Meus heróis não morreram de overdose
Por Láudano Sine Nauta NavisEle nasceu em um buraco da América do Sul, como a maioria de nós, algumas semanas antes da chegada da gripe espanhola, de pai de origem castelhana e mãe índia. Mudou-se com a família para a Europa aos sete anos. Em 1928, descobre o jazz, com Duke Elington e Louis Armstrong e decide tornar-se músico. De 1930 a 1936, adolescente, exerce uma miríade de pequenos ofícios para ajudar no orçamento da família e comprar instrumentos musicais. Apresenta-se em cafés e obtém algum sucesso. Em 1933, ainda imberbe, começa a tocar em cabarés e botecos bas-fond. Em 1935 é contratado por um músico conhecido do lugar. Sem formação musical, toca de ouvido.
Em 1939, em idade para o serviço militar, parte para a guerra, como todos. Fere-se na retirada de Dunquerque. Em 1941, os alemães senhores do país, volta ao seu país adotivo através da Espanha e se instala numa cidade da costa do Mediterrâneo. É contratado por uma grande orquestra americana, em tour pelas regiões não ocupadas pelo 3º Reich, que inicia, em seguida, uma longa tournée pela América do Sul. Chega ao Rio de Janeiro no natal de 1941. Fica no Brasil até o fim da guerra, tocando violão e trompete e cantando para a soldadesca americana estacionada nas bases militares do sub-continente e, nos teatros do país, para a platéia local.

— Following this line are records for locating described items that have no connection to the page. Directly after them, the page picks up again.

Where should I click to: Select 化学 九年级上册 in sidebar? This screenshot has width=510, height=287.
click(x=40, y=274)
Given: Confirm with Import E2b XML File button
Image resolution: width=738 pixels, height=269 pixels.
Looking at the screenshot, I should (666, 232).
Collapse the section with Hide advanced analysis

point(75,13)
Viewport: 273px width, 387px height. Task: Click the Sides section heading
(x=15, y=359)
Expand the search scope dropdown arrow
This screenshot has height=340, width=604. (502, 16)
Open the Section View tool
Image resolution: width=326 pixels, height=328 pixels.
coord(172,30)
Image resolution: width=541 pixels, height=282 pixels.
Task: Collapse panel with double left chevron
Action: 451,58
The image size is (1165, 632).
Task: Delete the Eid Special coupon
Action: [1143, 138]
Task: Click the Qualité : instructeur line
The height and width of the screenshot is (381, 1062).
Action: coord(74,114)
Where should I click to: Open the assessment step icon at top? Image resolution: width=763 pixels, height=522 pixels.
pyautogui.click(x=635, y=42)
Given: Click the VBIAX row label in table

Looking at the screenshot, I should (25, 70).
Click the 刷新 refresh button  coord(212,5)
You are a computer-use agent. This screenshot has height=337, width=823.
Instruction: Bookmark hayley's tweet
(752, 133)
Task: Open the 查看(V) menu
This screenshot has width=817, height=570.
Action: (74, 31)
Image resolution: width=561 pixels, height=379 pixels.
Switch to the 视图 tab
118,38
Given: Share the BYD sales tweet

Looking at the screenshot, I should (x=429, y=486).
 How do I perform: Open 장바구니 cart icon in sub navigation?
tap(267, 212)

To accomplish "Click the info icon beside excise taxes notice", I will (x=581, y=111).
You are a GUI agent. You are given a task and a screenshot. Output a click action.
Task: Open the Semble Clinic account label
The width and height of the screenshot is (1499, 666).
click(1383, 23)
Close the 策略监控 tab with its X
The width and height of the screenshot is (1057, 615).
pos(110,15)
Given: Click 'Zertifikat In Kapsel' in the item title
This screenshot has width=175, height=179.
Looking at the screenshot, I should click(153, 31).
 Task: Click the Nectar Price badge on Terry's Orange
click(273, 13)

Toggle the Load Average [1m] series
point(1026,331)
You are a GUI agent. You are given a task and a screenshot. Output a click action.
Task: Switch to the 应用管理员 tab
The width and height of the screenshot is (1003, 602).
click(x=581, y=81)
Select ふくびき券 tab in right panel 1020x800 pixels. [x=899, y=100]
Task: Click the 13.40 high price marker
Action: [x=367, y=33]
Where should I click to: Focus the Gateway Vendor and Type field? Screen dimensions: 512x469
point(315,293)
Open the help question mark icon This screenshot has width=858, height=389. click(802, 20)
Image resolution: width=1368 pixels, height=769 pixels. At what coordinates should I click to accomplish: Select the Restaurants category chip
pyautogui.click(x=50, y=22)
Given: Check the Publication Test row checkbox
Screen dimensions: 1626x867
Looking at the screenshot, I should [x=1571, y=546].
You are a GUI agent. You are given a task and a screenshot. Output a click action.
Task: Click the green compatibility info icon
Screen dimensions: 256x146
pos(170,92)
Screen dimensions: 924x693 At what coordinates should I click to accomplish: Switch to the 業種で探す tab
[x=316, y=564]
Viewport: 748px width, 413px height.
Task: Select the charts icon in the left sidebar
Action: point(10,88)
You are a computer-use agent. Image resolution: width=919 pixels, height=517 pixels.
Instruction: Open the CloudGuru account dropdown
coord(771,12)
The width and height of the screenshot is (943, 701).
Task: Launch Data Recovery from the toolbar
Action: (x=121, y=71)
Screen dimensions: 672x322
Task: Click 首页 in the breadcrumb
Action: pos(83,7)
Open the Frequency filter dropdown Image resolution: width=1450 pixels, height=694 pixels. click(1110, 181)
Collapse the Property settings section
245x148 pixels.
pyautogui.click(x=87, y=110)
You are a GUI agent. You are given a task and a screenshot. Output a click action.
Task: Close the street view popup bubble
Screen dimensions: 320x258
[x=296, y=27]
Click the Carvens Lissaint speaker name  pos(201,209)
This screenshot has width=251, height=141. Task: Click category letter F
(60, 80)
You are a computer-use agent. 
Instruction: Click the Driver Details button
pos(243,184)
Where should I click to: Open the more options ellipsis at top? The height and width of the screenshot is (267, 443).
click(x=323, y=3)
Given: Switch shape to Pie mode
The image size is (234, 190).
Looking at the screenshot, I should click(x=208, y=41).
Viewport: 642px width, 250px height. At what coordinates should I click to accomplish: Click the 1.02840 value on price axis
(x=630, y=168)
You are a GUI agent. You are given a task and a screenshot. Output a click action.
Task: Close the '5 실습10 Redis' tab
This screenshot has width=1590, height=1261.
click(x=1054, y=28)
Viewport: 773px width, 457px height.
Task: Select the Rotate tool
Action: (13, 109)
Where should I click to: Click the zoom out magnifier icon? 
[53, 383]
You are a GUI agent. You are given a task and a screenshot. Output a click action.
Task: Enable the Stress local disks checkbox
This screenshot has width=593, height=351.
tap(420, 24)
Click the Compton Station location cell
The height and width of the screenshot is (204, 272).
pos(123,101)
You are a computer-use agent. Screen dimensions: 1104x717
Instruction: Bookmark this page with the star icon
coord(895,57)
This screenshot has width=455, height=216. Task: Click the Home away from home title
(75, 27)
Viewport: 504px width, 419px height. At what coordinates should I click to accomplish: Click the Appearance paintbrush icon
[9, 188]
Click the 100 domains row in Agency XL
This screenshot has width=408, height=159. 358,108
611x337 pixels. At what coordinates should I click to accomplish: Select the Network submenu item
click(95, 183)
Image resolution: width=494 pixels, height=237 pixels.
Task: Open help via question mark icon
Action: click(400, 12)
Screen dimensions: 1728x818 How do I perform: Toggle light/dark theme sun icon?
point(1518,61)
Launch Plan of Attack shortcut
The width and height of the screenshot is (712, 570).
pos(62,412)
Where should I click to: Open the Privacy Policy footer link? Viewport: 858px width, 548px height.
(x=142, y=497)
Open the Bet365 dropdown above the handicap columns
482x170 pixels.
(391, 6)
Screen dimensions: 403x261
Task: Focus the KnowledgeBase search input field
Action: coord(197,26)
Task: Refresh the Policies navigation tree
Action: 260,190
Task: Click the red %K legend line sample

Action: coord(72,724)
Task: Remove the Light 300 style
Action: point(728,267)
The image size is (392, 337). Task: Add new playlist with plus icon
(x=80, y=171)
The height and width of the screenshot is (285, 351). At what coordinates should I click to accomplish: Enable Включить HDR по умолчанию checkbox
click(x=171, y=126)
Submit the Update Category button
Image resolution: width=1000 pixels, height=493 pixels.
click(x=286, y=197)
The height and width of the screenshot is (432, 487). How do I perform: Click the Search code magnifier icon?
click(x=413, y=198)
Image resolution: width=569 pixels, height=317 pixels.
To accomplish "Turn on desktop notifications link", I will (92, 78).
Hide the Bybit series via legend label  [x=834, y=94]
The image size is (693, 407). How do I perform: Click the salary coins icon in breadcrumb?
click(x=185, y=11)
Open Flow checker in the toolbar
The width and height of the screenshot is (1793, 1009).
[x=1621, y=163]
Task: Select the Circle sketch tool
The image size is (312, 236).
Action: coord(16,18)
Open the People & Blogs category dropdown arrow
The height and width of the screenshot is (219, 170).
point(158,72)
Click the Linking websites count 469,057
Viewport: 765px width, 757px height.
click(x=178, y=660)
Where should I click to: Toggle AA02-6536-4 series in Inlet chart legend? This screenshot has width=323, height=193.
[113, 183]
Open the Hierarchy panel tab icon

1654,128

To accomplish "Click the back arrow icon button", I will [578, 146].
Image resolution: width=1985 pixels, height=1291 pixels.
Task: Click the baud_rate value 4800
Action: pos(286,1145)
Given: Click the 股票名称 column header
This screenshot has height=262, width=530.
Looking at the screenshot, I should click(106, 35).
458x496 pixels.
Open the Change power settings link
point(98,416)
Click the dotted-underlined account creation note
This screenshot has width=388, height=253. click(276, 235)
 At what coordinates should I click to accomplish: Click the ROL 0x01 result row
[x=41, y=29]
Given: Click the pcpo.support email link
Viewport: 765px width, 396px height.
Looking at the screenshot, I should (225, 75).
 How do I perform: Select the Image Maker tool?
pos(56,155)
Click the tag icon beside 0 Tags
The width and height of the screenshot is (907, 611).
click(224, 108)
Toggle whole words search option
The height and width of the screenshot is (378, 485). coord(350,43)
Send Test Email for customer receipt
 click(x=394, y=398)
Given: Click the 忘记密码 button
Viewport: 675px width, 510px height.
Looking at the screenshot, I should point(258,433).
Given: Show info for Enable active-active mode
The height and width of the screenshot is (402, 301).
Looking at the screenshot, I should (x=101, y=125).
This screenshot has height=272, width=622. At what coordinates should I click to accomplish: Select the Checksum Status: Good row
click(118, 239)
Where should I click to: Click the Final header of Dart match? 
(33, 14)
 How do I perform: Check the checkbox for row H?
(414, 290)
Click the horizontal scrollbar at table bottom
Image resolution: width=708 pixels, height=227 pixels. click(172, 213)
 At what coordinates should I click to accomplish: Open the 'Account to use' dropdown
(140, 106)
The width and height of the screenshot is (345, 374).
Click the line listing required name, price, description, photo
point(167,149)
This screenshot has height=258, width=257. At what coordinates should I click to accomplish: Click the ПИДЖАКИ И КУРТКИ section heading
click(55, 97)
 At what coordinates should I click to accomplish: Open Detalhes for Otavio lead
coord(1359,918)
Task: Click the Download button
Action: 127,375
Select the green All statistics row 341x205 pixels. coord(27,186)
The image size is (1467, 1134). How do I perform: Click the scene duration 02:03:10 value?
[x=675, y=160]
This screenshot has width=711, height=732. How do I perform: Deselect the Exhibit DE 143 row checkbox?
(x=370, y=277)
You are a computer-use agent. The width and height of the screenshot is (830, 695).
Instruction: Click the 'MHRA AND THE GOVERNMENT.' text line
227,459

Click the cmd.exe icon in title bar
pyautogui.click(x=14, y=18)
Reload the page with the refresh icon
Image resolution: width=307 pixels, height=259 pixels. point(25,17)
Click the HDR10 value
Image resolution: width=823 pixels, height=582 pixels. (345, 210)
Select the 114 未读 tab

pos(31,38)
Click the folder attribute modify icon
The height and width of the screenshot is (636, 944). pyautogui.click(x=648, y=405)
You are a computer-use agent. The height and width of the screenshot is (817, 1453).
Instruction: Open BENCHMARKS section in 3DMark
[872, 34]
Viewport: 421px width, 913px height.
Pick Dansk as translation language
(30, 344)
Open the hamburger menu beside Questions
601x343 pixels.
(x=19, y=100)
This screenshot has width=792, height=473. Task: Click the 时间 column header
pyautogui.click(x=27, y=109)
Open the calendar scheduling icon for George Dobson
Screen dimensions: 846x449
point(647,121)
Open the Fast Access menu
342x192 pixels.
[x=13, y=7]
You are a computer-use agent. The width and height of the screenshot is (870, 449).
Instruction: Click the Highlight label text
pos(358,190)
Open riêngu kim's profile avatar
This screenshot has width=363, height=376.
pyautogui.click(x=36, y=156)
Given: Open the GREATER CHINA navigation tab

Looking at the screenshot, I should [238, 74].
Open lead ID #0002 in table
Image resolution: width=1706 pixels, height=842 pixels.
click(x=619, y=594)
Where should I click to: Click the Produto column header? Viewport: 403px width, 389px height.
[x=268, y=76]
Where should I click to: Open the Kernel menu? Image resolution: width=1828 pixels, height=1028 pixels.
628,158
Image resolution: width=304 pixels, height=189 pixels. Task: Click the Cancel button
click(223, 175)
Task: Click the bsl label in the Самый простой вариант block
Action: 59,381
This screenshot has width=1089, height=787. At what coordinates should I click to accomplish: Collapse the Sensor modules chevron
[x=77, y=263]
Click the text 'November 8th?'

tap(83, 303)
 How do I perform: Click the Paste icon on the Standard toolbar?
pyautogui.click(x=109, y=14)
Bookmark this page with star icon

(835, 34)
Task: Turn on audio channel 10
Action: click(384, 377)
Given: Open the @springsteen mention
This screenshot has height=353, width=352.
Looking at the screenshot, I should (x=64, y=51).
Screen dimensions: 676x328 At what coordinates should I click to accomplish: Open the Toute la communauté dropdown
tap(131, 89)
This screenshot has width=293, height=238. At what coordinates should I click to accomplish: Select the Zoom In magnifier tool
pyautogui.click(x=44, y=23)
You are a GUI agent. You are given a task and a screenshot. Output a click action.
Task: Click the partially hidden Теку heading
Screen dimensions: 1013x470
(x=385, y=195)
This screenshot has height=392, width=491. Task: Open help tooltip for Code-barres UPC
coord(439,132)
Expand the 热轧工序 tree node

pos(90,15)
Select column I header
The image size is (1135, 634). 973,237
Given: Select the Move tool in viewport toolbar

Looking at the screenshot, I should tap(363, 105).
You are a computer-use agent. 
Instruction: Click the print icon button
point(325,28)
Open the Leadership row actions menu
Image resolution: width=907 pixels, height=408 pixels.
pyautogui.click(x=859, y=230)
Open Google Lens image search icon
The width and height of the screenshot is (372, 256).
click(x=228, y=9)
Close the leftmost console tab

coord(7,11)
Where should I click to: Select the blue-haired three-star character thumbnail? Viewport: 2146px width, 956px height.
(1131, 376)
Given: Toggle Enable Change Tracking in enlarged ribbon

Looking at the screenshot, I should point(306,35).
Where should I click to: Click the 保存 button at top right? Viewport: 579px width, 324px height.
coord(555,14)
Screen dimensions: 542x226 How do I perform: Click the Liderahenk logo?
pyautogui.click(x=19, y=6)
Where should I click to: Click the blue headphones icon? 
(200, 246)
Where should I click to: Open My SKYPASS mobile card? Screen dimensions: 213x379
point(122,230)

Finda a guerra, volta à Europa e a se apresentar com grande sucesso. Em 1946, monta sua própria orquestra e ganha diversos prêmios na Europa e na América do Norte, onde é conhecido e admirado. Em 1956, vai aos Estados Unidos para uma temporada mais longa e passa duas semanas como convidado especial no programa de televisão de Ed Sullivan. Na volta, em 1957, inicia uma prolífica parceria com um dos mais importantes compositores europeus do período, parceria que resulta em mais de 400 composições, muitas gravadas e regravadas até hoje em diversos idiomas. É um dos primeiros sujeitos a gravar um disco de roquenrol na Europa, em 1957. O ritmo, pouco conhecido no continente naquele então, resultou num registro engraçado com dois ou três clássicos citados em diversos trabalhos contemporâneos.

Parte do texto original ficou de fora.